Below are lines of data, and only some are wanted. Please repeat exactly those from the line that has "1307x924 pixels. At" through the line that has "Given: Click the".

━━━ THE DATA

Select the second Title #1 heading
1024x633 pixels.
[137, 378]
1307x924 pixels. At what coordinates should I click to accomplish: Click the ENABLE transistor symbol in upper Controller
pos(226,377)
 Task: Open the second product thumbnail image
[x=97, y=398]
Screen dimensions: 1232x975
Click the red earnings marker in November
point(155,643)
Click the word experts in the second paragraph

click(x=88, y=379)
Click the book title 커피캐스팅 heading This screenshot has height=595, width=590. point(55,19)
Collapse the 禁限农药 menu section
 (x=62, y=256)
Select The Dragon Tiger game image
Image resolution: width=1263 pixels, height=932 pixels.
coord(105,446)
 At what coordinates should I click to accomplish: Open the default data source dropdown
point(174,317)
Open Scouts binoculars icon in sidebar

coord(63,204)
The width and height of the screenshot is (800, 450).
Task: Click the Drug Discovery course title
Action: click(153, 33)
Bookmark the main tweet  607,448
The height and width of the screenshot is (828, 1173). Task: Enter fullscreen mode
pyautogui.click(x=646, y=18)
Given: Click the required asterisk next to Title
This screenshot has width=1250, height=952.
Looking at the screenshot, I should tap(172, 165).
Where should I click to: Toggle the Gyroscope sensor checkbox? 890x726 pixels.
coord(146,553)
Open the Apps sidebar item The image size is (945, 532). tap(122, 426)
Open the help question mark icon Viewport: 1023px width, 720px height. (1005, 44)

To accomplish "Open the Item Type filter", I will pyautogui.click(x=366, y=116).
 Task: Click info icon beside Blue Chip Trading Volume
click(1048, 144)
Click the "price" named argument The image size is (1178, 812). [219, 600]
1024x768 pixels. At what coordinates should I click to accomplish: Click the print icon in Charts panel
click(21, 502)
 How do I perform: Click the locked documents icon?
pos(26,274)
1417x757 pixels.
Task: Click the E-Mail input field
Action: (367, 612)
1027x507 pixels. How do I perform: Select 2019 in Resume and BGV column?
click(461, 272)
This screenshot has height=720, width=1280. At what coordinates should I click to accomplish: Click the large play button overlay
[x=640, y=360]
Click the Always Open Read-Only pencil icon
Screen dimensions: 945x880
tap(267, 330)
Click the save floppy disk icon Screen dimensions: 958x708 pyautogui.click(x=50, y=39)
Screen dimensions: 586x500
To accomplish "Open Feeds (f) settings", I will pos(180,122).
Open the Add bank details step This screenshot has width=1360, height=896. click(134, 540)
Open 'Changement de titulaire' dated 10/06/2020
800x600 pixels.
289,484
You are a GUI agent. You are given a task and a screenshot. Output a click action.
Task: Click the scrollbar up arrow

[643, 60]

━━━━━━

- TASK ANSWER
1307x924 pixels. At what coordinates should I click to accomplish: Click the ENABLE transistor symbol in upper Controller
pos(226,377)
 Task: Open the second product thumbnail image
[x=97, y=398]
Screen dimensions: 1232x975
Click the red earnings marker in November
point(155,643)
Click the word experts in the second paragraph

click(x=88, y=379)
Click the book title 커피캐스팅 heading This screenshot has height=595, width=590. point(55,19)
Collapse the 禁限农药 menu section
 (x=62, y=256)
Select The Dragon Tiger game image
Image resolution: width=1263 pixels, height=932 pixels.
coord(105,446)
 At what coordinates should I click to accomplish: Open the default data source dropdown
point(174,317)
Open Scouts binoculars icon in sidebar

coord(63,204)
The width and height of the screenshot is (800, 450).
Task: Click the Drug Discovery course title
Action: click(153, 33)
Bookmark the main tweet  607,448
The height and width of the screenshot is (828, 1173). Task: Enter fullscreen mode
pyautogui.click(x=646, y=18)
Given: Click the required asterisk next to Title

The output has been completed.